RFM Segmentation
RFM segmentation ranks customers using three behavioral scores: Recency of their last purchase, Frequency of purchases, and Monetary value spent, to identify your most valuable groups.
In depth
RFM segmentation works by scoring each customer on recency, frequency, and monetary value, usually on a 1-to-5 scale per dimension, then grouping the combined scores into actionable cohorts such as champions, loyal customers, at-risk, and hibernating. Because it relies on actual transaction behavior rather than stated intent, it is a strong predictor of who will buy again and where retention budget should go. It matters because not all customers deserve the same treatment, and RFM lets teams concentrate offers, win-back campaigns, and account attention where the expected return is highest.

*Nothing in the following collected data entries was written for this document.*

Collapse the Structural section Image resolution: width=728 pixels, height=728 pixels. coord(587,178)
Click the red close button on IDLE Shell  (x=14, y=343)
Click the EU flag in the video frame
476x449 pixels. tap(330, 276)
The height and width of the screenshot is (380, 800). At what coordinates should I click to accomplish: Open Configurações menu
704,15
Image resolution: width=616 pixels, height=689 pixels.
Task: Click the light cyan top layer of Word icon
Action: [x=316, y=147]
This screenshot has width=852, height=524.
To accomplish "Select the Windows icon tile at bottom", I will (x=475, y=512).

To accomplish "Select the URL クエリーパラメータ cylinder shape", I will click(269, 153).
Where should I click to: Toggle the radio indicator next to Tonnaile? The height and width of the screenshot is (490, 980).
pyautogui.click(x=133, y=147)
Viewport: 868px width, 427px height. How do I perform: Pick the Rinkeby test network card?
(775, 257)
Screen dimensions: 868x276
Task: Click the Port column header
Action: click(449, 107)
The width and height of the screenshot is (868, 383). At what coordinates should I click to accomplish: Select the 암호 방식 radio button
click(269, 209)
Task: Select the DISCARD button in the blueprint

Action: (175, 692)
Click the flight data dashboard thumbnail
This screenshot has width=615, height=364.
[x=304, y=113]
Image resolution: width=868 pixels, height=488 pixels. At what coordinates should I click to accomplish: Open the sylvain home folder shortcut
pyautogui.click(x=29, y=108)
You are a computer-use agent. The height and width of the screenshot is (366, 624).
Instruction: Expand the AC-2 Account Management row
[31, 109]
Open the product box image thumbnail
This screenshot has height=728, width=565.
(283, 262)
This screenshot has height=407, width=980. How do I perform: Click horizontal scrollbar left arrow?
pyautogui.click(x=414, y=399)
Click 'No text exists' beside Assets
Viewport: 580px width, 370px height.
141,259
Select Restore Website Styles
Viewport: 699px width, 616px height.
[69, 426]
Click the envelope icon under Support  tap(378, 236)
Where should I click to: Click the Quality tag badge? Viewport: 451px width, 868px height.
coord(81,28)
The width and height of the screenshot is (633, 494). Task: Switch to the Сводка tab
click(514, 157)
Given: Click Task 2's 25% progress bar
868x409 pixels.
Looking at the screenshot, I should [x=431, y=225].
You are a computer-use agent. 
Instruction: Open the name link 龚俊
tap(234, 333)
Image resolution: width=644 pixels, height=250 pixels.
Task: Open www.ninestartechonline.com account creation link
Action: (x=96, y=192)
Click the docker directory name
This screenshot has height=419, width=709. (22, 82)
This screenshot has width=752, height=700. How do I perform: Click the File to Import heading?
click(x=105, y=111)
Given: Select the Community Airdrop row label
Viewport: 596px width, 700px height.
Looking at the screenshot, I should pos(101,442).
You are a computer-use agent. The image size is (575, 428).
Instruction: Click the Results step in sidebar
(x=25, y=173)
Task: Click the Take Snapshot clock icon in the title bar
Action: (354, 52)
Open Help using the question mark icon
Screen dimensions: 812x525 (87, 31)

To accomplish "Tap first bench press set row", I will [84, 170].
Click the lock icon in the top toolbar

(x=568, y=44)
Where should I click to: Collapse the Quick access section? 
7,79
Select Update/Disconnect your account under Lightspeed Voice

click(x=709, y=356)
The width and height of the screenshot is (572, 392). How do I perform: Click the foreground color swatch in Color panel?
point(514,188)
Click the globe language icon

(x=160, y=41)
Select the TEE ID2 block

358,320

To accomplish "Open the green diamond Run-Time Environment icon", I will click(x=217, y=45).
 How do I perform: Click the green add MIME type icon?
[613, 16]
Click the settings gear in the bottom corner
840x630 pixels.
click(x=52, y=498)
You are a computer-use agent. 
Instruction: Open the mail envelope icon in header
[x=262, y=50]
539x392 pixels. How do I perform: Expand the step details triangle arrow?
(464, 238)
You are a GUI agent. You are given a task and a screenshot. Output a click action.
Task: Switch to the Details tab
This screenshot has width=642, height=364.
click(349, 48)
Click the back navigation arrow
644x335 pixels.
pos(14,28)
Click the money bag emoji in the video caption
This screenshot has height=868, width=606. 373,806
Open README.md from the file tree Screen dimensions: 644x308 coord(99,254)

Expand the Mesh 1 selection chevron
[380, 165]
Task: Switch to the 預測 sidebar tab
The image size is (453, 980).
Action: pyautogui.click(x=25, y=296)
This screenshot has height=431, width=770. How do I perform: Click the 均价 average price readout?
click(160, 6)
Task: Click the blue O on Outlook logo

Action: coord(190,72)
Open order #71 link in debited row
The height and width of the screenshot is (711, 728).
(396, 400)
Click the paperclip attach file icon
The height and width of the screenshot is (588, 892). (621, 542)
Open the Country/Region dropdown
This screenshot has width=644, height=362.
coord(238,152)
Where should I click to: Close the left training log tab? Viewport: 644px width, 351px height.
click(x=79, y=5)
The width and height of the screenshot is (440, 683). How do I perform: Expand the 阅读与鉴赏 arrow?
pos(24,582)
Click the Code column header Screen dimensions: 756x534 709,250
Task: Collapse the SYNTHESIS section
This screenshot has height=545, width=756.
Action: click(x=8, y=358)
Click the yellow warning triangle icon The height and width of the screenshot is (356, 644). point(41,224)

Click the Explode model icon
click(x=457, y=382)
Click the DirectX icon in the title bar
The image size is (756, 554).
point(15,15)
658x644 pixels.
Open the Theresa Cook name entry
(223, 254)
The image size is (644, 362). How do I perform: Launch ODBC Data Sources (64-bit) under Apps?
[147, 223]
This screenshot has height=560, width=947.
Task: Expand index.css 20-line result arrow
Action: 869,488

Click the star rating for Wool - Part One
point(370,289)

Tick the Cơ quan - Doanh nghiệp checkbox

The common pitfall is treating RFM as the whole picture, since it is backward-looking and ignores fit, intent, and product needs, so a high-RFM customer might still be a poor fit for a new line. In a quiz-funnel and lead-qualification workflow, RFM scores are enriched with declared data from quizzes, so a high-value but recently quiet account that signals new needs in a quiz can be flagged for a tailored win-back offer rather than a generic discount.
Example in practice
Frequently asked questions
What do the three letters in RFM stand for?
RFM stands for Recency, Frequency, and Monetary. Recency measures how recently a customer purchased, frequency how often they buy, and monetary how much they spend.
Is RFM only for e-commerce?
No. While it began in retail, any business with repeat transactions, including B2B subscriptions and services, can use RFM to prioritize retention and expansion. The dimensions simply map to your own purchase or renewal events.
What is the biggest weakness of RFM?
It is backward-looking and ignores fit, intent, and future needs. Pairing RFM with declared quiz data fills that gap so you act on both past value and current intent.